— start DATA ENTRIES —

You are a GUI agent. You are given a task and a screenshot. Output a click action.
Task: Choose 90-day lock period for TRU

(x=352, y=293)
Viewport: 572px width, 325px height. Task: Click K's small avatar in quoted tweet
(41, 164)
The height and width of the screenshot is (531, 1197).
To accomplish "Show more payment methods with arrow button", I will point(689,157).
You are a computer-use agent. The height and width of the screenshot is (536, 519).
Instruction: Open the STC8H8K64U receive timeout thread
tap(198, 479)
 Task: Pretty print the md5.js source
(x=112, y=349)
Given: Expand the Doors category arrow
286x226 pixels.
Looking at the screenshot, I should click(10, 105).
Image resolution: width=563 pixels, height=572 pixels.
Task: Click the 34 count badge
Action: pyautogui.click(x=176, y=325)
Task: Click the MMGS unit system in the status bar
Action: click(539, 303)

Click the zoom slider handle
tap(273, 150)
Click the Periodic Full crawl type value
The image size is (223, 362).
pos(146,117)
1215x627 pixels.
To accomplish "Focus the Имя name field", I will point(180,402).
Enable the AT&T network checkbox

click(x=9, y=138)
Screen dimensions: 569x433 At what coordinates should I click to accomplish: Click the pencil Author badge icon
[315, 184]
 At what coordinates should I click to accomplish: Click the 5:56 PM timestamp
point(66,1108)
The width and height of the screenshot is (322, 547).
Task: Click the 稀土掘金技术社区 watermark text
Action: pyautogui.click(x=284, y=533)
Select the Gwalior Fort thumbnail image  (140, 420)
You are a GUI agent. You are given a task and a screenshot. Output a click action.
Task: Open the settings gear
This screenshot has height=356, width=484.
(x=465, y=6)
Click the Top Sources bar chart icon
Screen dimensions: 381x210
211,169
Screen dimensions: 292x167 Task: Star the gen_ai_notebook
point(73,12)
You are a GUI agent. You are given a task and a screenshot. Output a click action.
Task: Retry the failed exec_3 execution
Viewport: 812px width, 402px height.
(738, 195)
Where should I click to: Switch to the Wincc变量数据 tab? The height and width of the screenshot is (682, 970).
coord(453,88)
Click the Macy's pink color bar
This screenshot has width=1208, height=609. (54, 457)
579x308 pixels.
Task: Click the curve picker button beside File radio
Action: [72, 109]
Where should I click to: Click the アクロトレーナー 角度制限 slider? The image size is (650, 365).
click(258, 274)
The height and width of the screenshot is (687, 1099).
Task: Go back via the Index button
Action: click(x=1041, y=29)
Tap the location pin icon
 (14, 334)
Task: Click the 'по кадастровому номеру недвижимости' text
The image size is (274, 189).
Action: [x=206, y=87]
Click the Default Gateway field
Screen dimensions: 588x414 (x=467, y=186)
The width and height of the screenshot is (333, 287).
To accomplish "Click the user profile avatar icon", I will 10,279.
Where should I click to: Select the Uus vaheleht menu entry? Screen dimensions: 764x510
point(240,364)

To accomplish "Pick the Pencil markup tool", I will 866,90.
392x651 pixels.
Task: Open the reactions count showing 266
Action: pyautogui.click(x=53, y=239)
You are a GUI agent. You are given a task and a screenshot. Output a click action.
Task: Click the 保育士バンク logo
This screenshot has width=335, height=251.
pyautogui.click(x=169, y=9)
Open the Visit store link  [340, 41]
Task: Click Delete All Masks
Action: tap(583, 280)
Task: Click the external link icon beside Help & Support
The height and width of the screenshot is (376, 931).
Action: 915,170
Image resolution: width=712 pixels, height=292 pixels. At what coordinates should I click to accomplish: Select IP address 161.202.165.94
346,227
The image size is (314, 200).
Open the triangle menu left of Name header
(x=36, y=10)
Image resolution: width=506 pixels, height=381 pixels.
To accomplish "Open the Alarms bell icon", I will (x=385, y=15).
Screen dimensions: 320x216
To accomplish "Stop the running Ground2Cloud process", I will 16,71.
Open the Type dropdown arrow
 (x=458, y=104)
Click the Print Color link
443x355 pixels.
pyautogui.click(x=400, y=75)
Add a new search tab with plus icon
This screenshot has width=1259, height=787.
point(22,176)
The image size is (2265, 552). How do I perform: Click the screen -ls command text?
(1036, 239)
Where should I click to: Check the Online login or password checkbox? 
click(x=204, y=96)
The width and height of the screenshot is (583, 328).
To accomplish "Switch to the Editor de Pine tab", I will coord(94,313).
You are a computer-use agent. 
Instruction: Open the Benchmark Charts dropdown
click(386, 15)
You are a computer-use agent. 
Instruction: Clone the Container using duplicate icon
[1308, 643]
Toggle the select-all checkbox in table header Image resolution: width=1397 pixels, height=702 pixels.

— end DATA ENTRIES —

* _WHAT THE TASK REQUIRES_
Rewrite all the lines above, replacing every "computer-use agent" with "desktop assistant" and keeping everything else unchanged.

* _FULL SOLUTION_
You are a GUI agent. You are given a task and a screenshot. Output a click action.
Task: Choose 90-day lock period for TRU

(x=352, y=293)
Viewport: 572px width, 325px height. Task: Click K's small avatar in quoted tweet
(41, 164)
The height and width of the screenshot is (531, 1197).
To accomplish "Show more payment methods with arrow button", I will point(689,157).
You are a desktop assistant. The height and width of the screenshot is (536, 519).
Instruction: Open the STC8H8K64U receive timeout thread
tap(198, 479)
 Task: Pretty print the md5.js source
(x=112, y=349)
Given: Expand the Doors category arrow
286x226 pixels.
Looking at the screenshot, I should click(10, 105).
Image resolution: width=563 pixels, height=572 pixels.
Task: Click the 34 count badge
Action: pyautogui.click(x=176, y=325)
Task: Click the MMGS unit system in the status bar
Action: click(539, 303)

Click the zoom slider handle
tap(273, 150)
Click the Periodic Full crawl type value
The image size is (223, 362).
pos(146,117)
1215x627 pixels.
To accomplish "Focus the Имя name field", I will point(180,402).
Enable the AT&T network checkbox

click(x=9, y=138)
Screen dimensions: 569x433 At what coordinates should I click to accomplish: Click the pencil Author badge icon
[315, 184]
 At what coordinates should I click to accomplish: Click the 5:56 PM timestamp
point(66,1108)
The width and height of the screenshot is (322, 547).
Task: Click the 稀土掘金技术社区 watermark text
Action: pyautogui.click(x=284, y=533)
Select the Gwalior Fort thumbnail image  (140, 420)
You are a GUI agent. You are given a task and a screenshot. Output a click action.
Task: Open the settings gear
This screenshot has height=356, width=484.
(x=465, y=6)
Click the Top Sources bar chart icon
Screen dimensions: 381x210
211,169
Screen dimensions: 292x167 Task: Star the gen_ai_notebook
point(73,12)
You are a GUI agent. You are given a task and a screenshot. Output a click action.
Task: Retry the failed exec_3 execution
Viewport: 812px width, 402px height.
(738, 195)
Where should I click to: Switch to the Wincc变量数据 tab? The height and width of the screenshot is (682, 970).
coord(453,88)
Click the Macy's pink color bar
This screenshot has width=1208, height=609. (54, 457)
579x308 pixels.
Task: Click the curve picker button beside File radio
Action: [72, 109]
Where should I click to: Click the アクロトレーナー 角度制限 slider? The image size is (650, 365).
click(258, 274)
The height and width of the screenshot is (687, 1099).
Task: Go back via the Index button
Action: click(x=1041, y=29)
Tap the location pin icon
 (14, 334)
Task: Click the 'по кадастровому номеру недвижимости' text
The image size is (274, 189).
Action: [x=206, y=87]
Click the Default Gateway field
Screen dimensions: 588x414 (x=467, y=186)
The width and height of the screenshot is (333, 287).
To accomplish "Click the user profile avatar icon", I will 10,279.
Where should I click to: Select the Uus vaheleht menu entry? Screen dimensions: 764x510
point(240,364)

To accomplish "Pick the Pencil markup tool", I will 866,90.
392x651 pixels.
Task: Open the reactions count showing 266
Action: pyautogui.click(x=53, y=239)
You are a GUI agent. You are given a task and a screenshot. Output a click action.
Task: Click the 保育士バンク logo
This screenshot has width=335, height=251.
pyautogui.click(x=169, y=9)
Open the Visit store link  [340, 41]
Task: Click Delete All Masks
Action: tap(583, 280)
Task: Click the external link icon beside Help & Support
The height and width of the screenshot is (376, 931).
Action: 915,170
Image resolution: width=712 pixels, height=292 pixels. At what coordinates should I click to accomplish: Select IP address 161.202.165.94
346,227
The image size is (314, 200).
Open the triangle menu left of Name header
(x=36, y=10)
Image resolution: width=506 pixels, height=381 pixels.
To accomplish "Open the Alarms bell icon", I will (x=385, y=15).
Screen dimensions: 320x216
To accomplish "Stop the running Ground2Cloud process", I will 16,71.
Open the Type dropdown arrow
 (x=458, y=104)
Click the Print Color link
443x355 pixels.
pyautogui.click(x=400, y=75)
Add a new search tab with plus icon
This screenshot has width=1259, height=787.
point(22,176)
The image size is (2265, 552). How do I perform: Click the screen -ls command text?
(1036, 239)
Where should I click to: Check the Online login or password checkbox? 
click(x=204, y=96)
The width and height of the screenshot is (583, 328).
To accomplish "Switch to the Editor de Pine tab", I will coord(94,313).
You are a desktop assistant. 
Instruction: Open the Benchmark Charts dropdown
click(386, 15)
You are a desktop assistant. 
Instruction: Clone the Container using duplicate icon
[1308, 643]
Toggle the select-all checkbox in table header Image resolution: width=1397 pixels, height=702 pixels.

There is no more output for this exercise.